Starting with the line that includes "The height and", write out every remaining line of the records below exactly as it appears, leaving out any images.

________

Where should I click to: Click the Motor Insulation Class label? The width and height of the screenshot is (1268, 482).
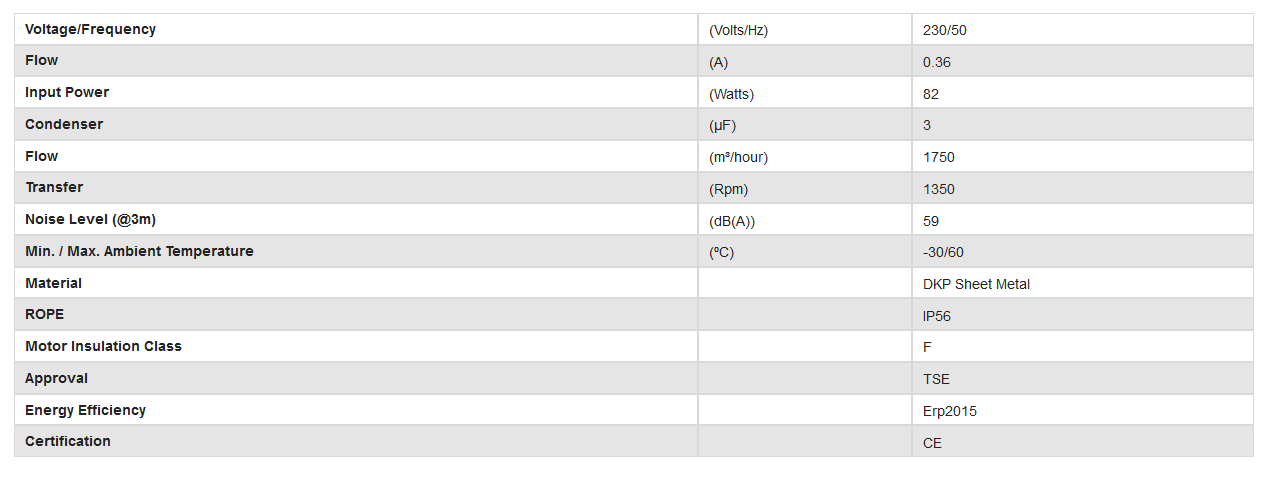tap(103, 347)
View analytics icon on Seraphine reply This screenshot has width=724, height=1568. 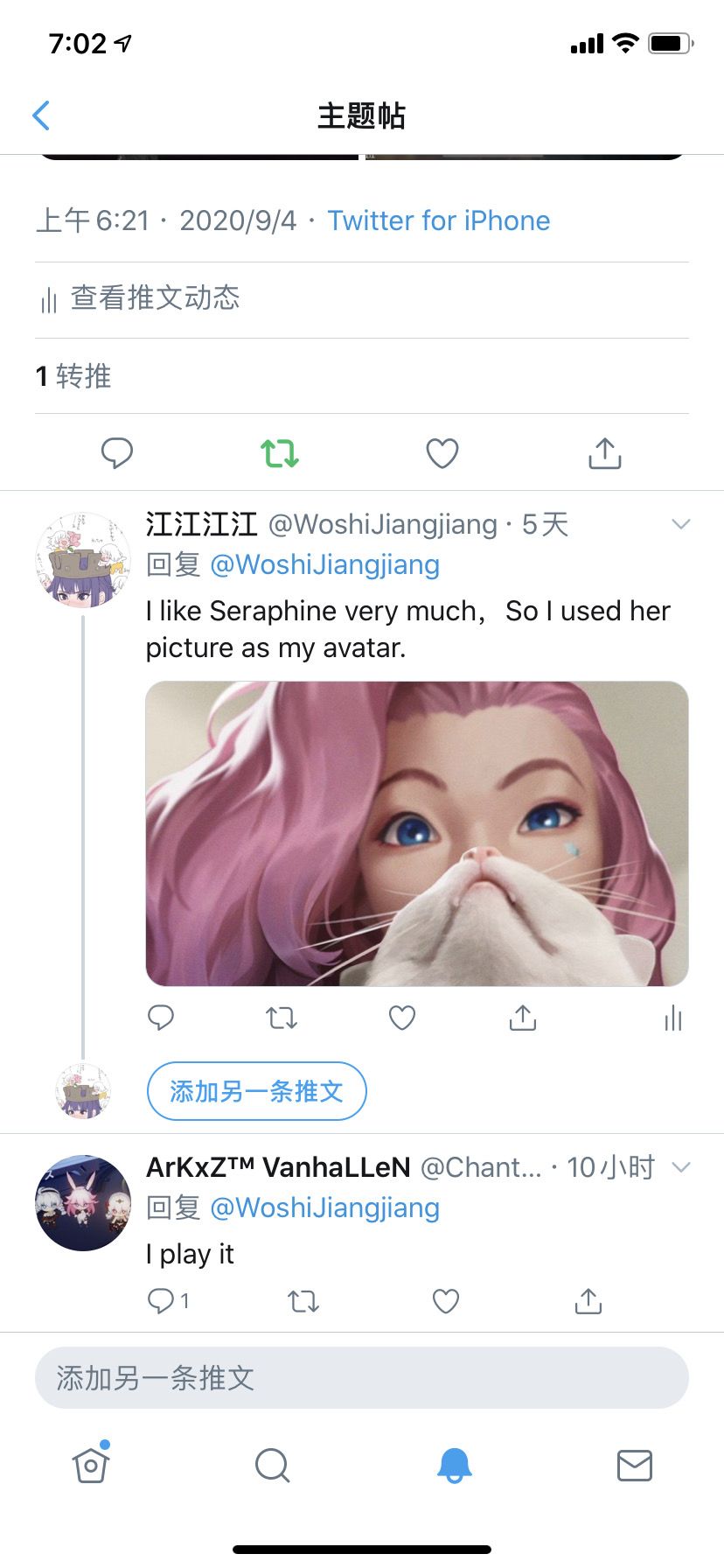(672, 1018)
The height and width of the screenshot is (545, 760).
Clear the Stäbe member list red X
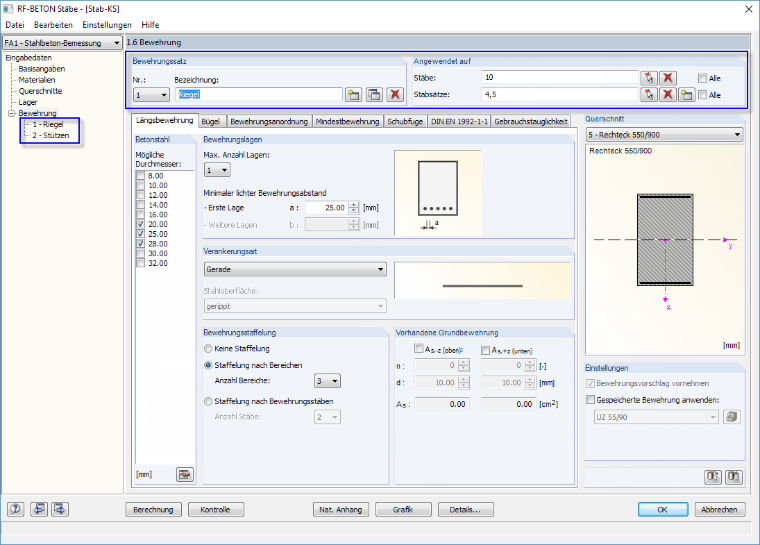point(668,78)
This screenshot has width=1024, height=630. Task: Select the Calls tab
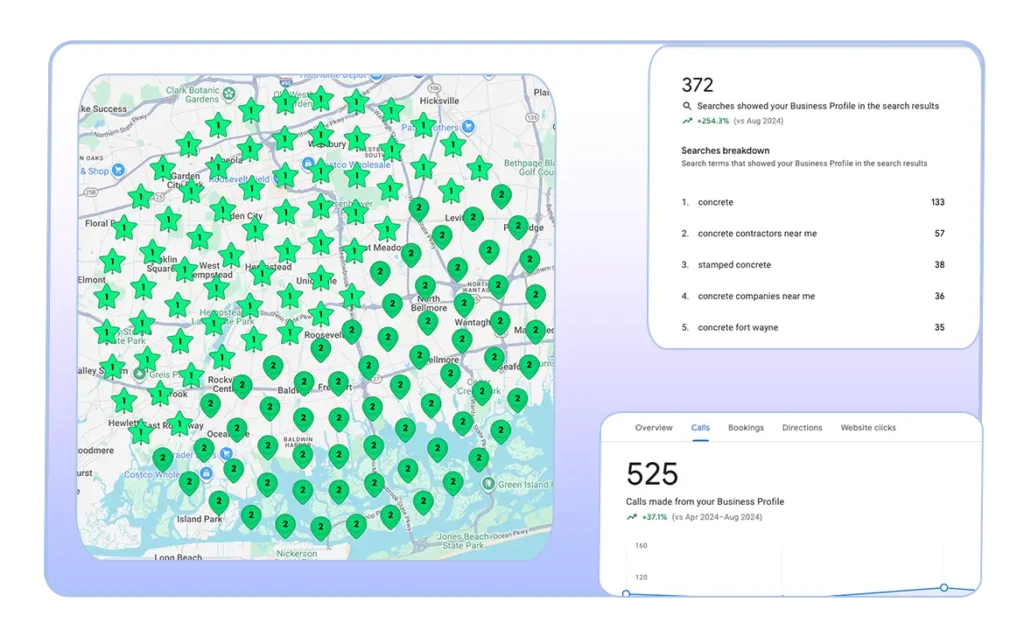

________

▶ **Output**
The height and width of the screenshot is (545, 760).
Clear the Stäbe member list red X
point(668,78)
This screenshot has width=1024, height=630. Task: Select the Calls tab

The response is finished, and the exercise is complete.